Now who are those snipers? They were agent provocateurs. 

Whose orders were they following? Well, we know that John Kerry tried to persuade – and did persuade – Yanukovych to withdraw the security forces that were protecting him. We know, because Putin said, "I told Yanukovych that's crazy. Don't do that for God's sake. That would be crazy." He did it anyway and of course you know the rest of the story. He had to flee the area the next morning. So who are these sharpshooters? Who was trying to cause the kind of putsch that would result in the removal of a constitutionally elected government and end in the placing of people, who were already revealed to be the US sponsored folks and not only that, but four of the cabinet ministries going to proto-fascists. I'll say it again – proto-fascists. 

weltnetz.tv: Talking about these forces and talking about these groups, how do you see the role of rightwing extremists in the Ukraine, for example the Asov Battalion? Is this decisive for Russia? 

Ray: I think, as far as the Russians are concerned, they have lots of experience with the Bandera types, with Nazis. When you think that they lost 25 million – that's million with an M – Russians during World War II, they know what Nazis are like. I thought the rest of Europe knew what Nazis are like too. I thought here in Germany, they knew what Nazis are like. But you don't get much press about these Svoboda people. 

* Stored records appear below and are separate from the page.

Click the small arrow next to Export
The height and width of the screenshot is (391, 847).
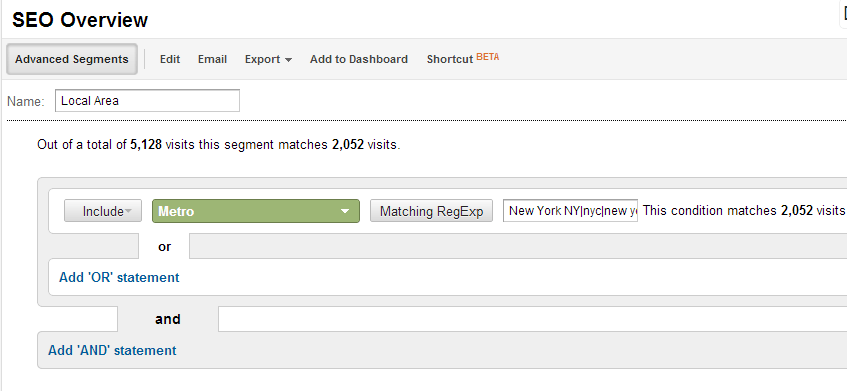(x=288, y=60)
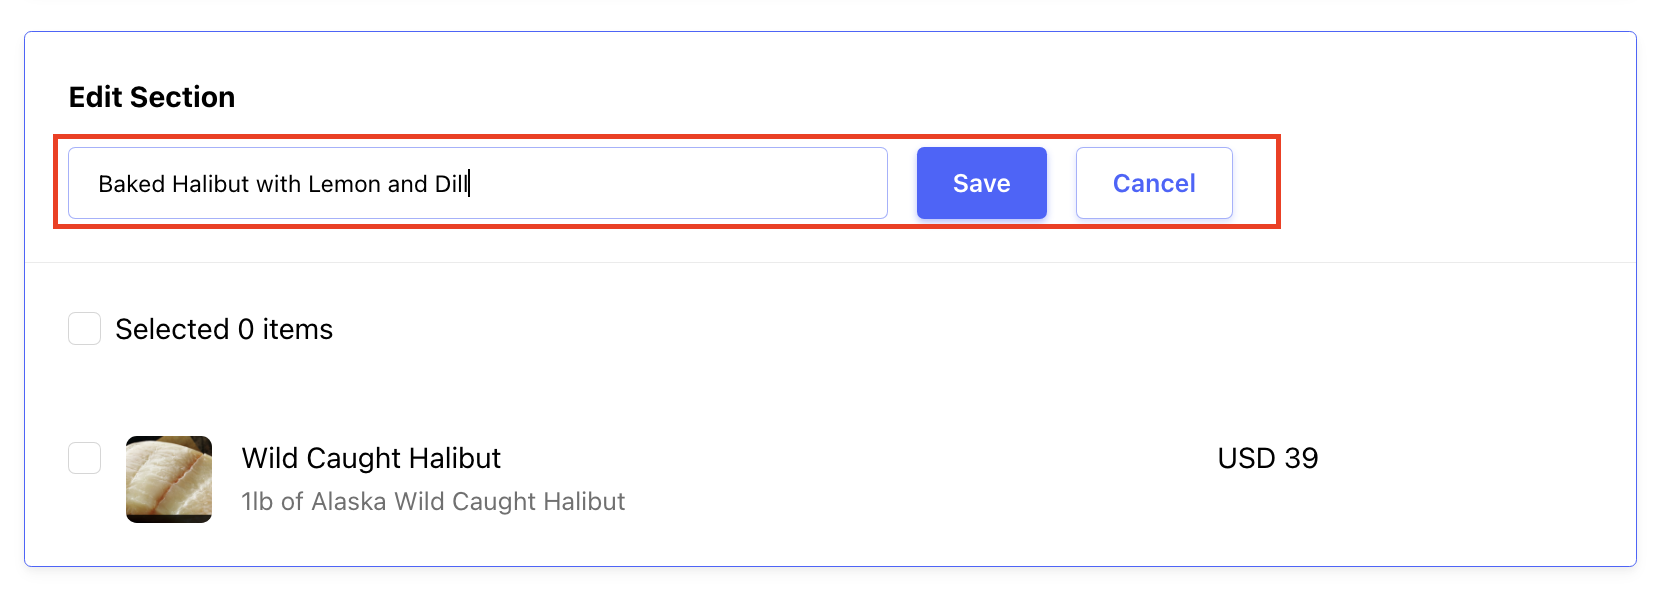This screenshot has width=1666, height=590.
Task: Place cursor on word Baked in name field
Action: (x=131, y=184)
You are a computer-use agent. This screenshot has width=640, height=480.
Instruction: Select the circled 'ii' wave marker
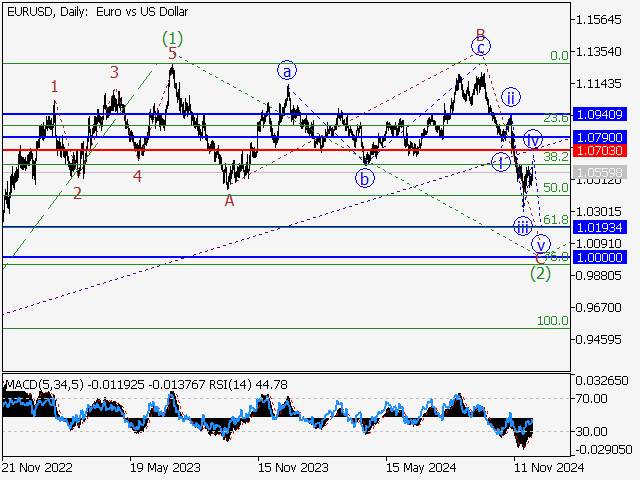point(511,97)
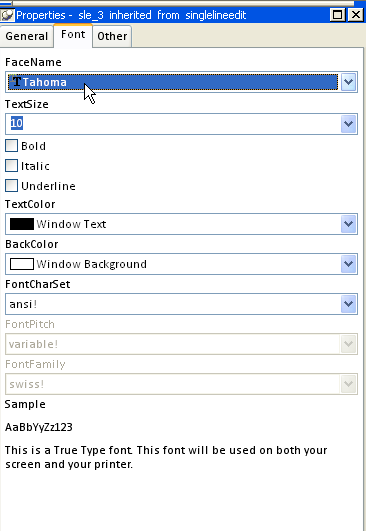Screen dimensions: 366x531
Task: Maximize the Properties pane
Action: [338, 15]
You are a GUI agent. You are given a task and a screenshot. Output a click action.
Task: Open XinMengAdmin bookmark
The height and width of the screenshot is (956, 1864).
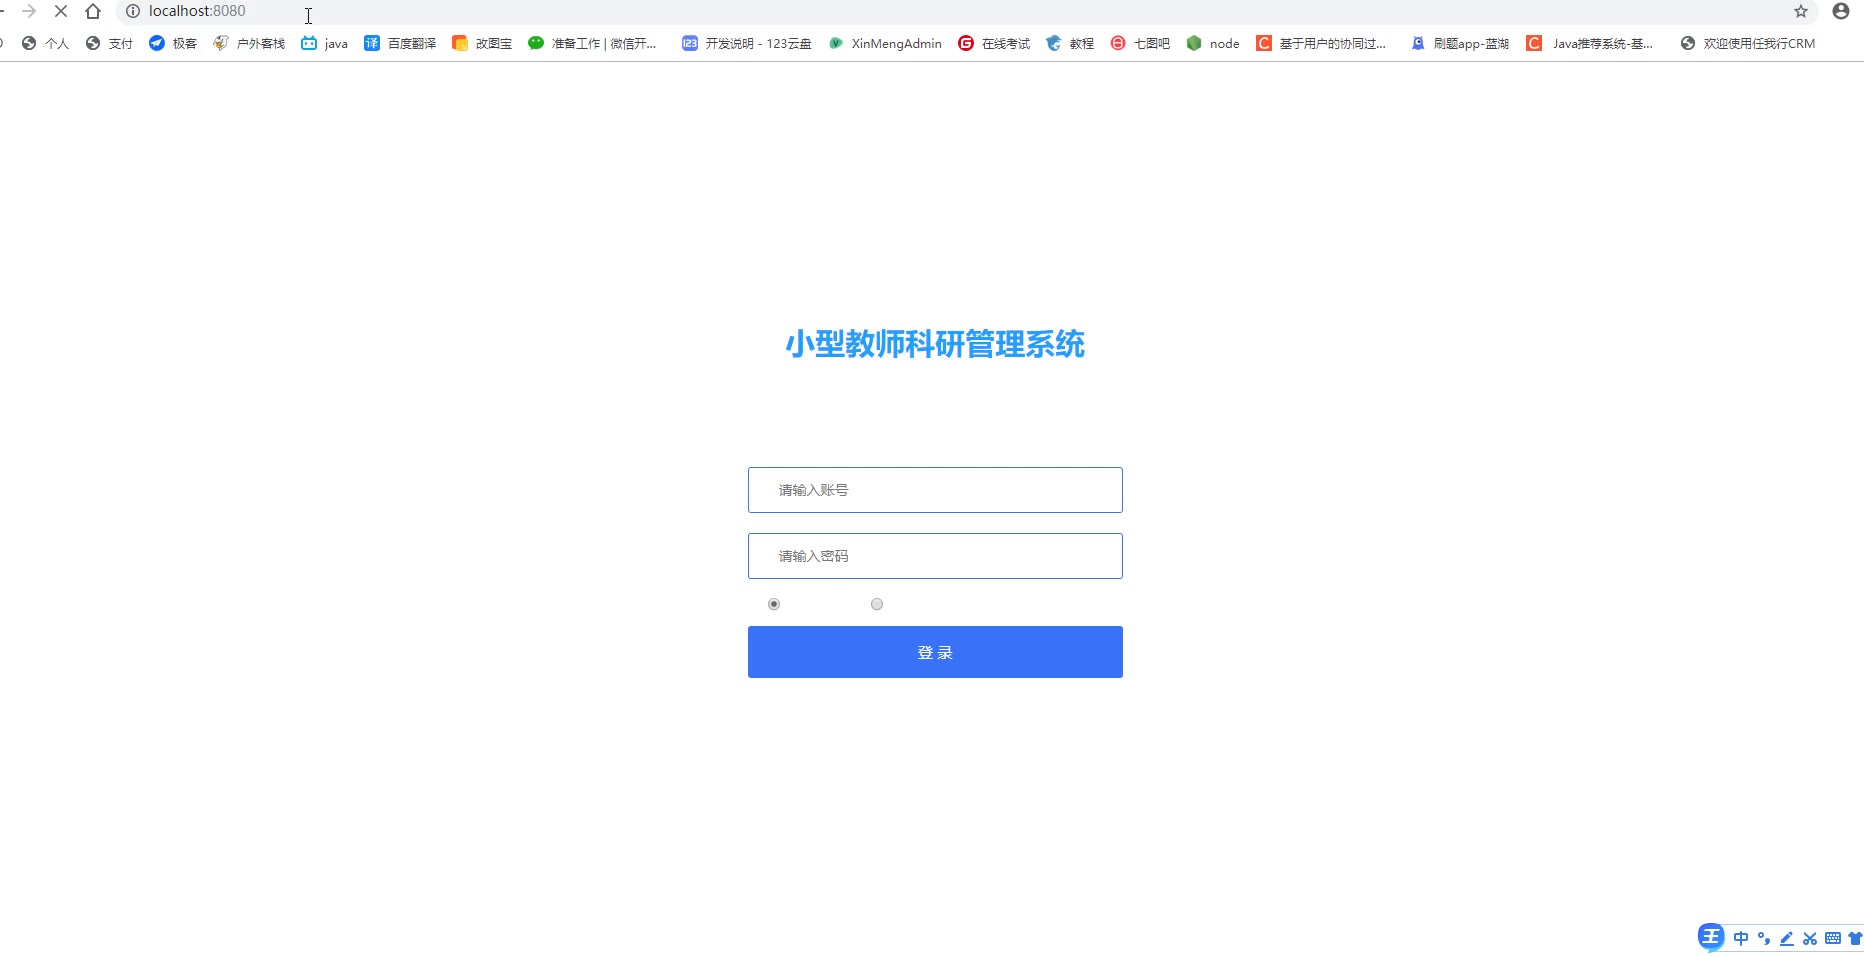click(x=886, y=43)
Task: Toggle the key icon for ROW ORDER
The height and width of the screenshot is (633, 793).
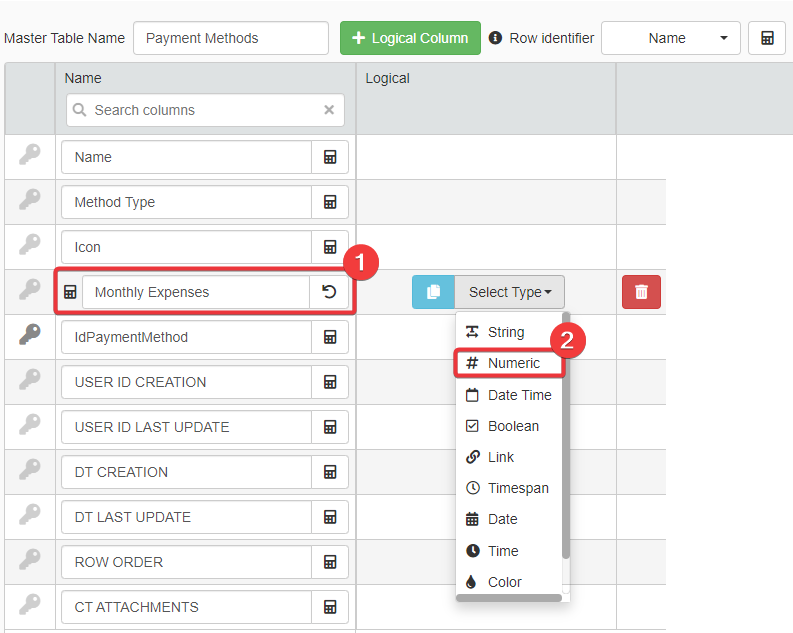Action: (x=30, y=562)
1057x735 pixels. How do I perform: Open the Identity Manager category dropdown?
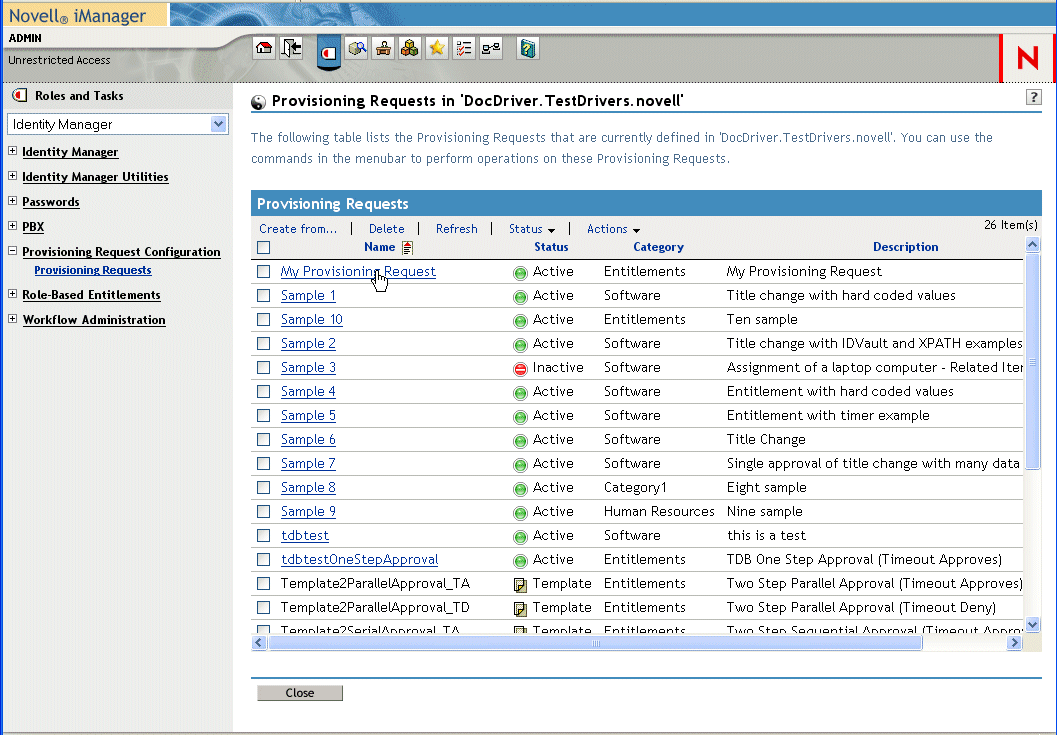pyautogui.click(x=219, y=124)
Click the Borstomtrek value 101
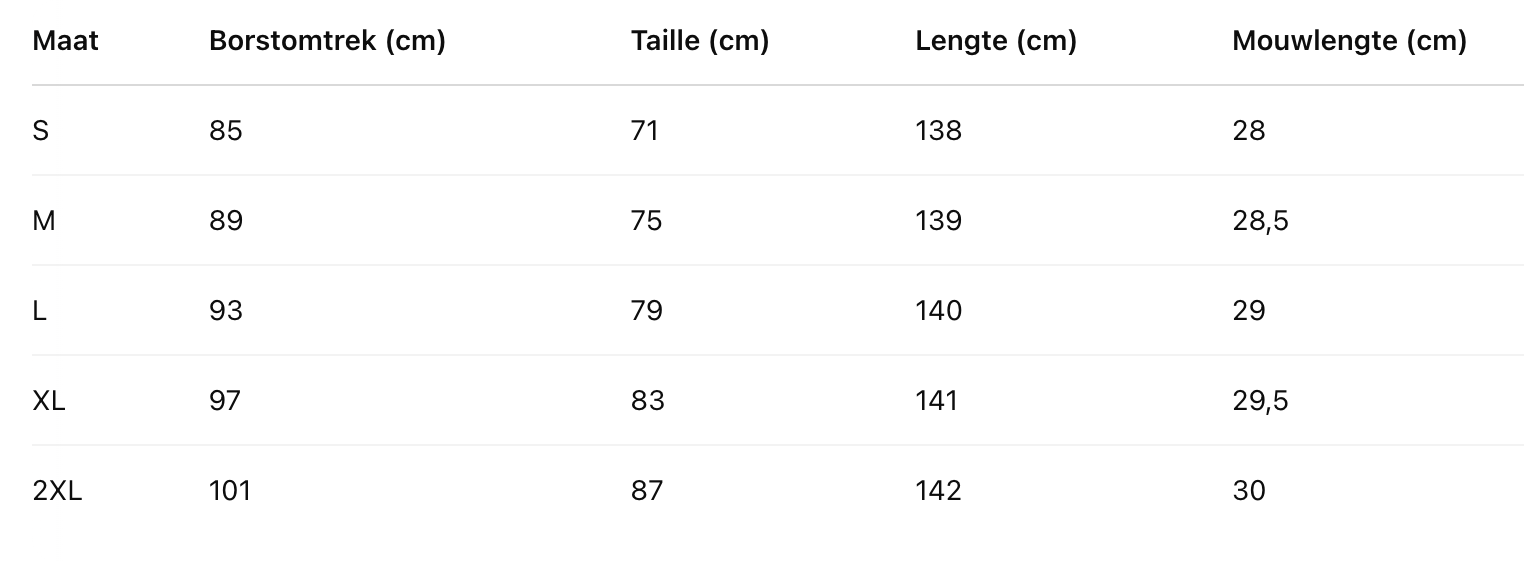1524x586 pixels. click(230, 491)
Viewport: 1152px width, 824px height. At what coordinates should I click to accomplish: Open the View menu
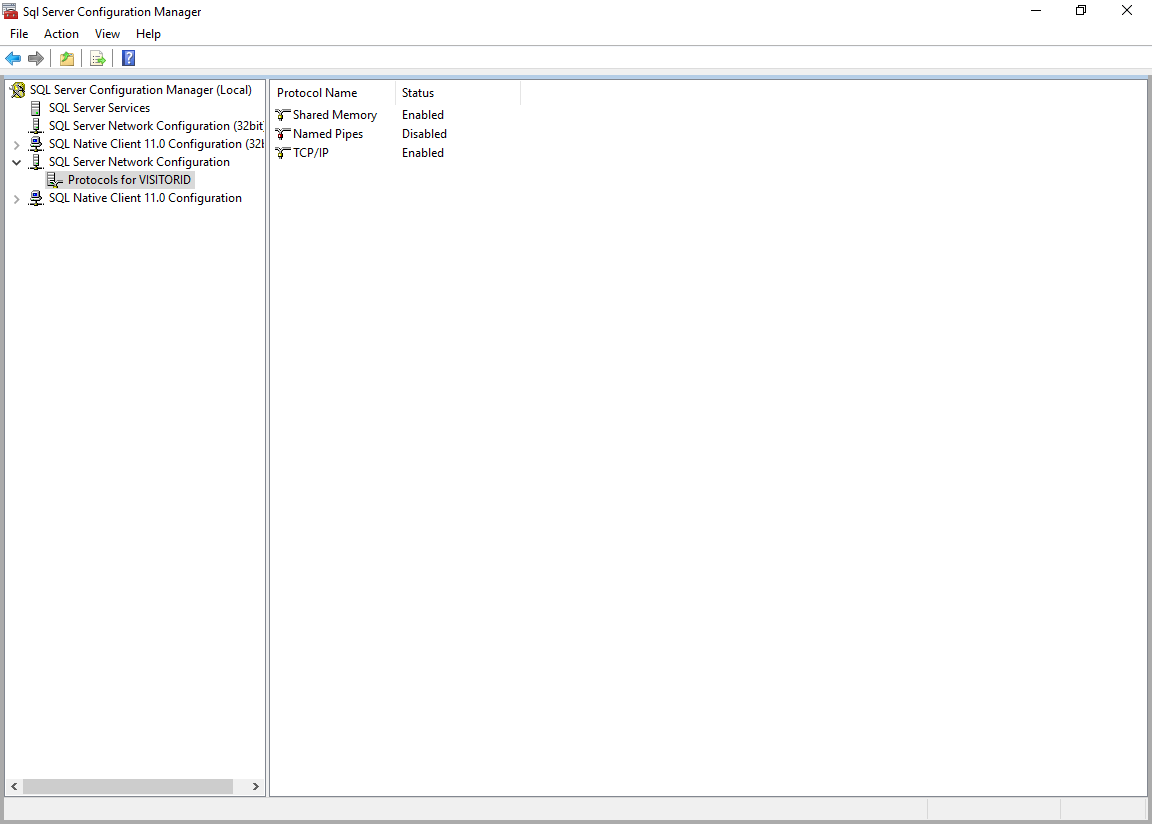[107, 34]
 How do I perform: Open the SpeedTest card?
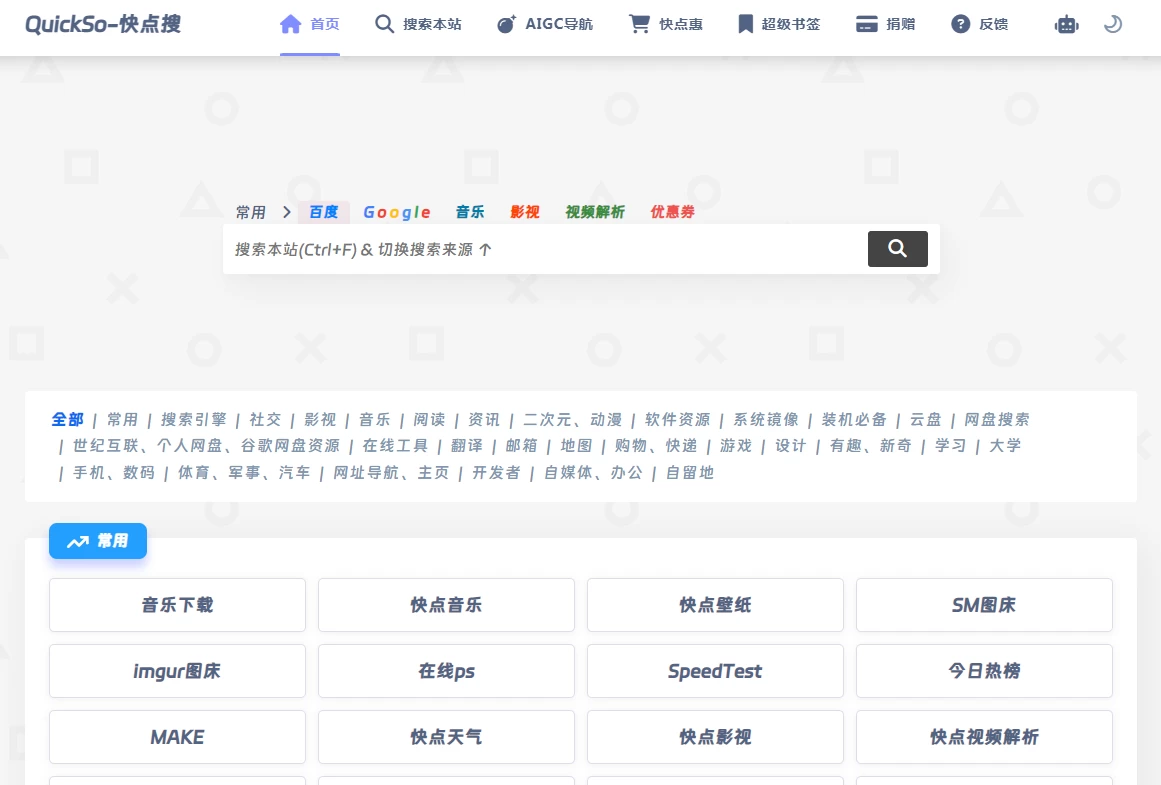(714, 670)
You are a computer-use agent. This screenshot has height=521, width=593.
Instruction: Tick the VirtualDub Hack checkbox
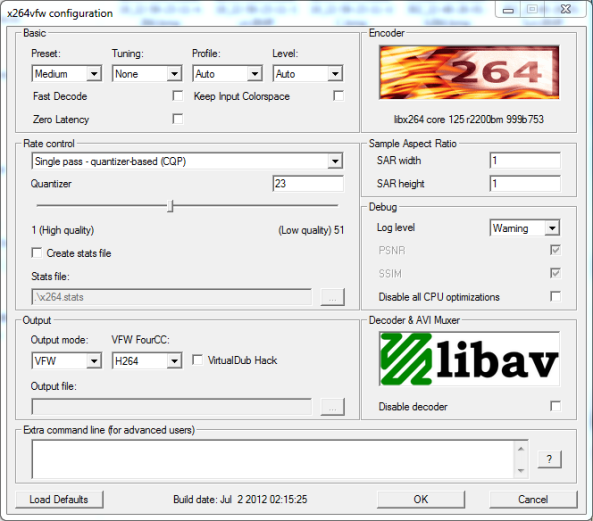tap(197, 360)
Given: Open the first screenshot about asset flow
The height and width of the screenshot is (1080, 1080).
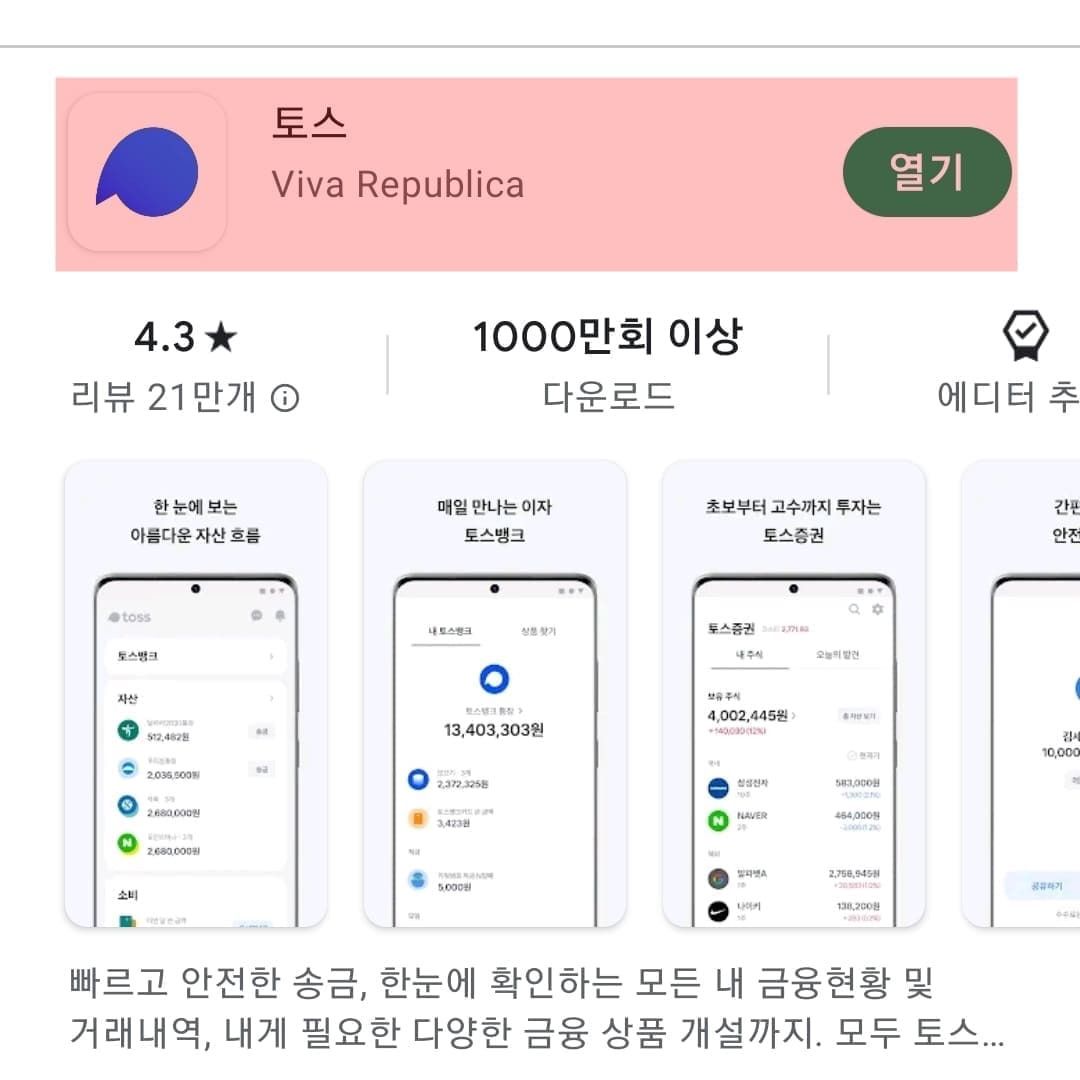Looking at the screenshot, I should click(x=196, y=694).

Even though the UN has identified them as "right-wing extremists," you don't get much press about the Right Sector. And yet we know that they were flying Nazi flags and, in couple of the photos, US Confederate flags – white supremacist flags – in their territory. So, yeah, I know enough about them it's got my hair on end: Why is it not that reaction in Western Europe? And I suggest that it is because the media hasn't allowed the people here in Germany or elsewhere to realize the seriousness of this situation. Of course it is not limited to Ukraine. There are problems right in France and in other countries as well.

weltnetz.tv: So would you say that there is already a proxy war being waged in Ukraine? 

Ray: I would say that there's a cease-fire now. The proxy war, it's a little bit hard to define it that way. It was a coup d'état. And it was a coup d'état in a country, which is integral to Russia's interests. It was a national security threat to the Russians. We knew that, and so the question really is, are our policy makers so naive, as not to realize that Russia holds the high cards here. The stakes are immensely higher for Russia and that they would do things, like reincorporate Crimea into Russia. Did they not know that? I don't know. There a lot of naive people in Washington. I don't know if they were that stupid. 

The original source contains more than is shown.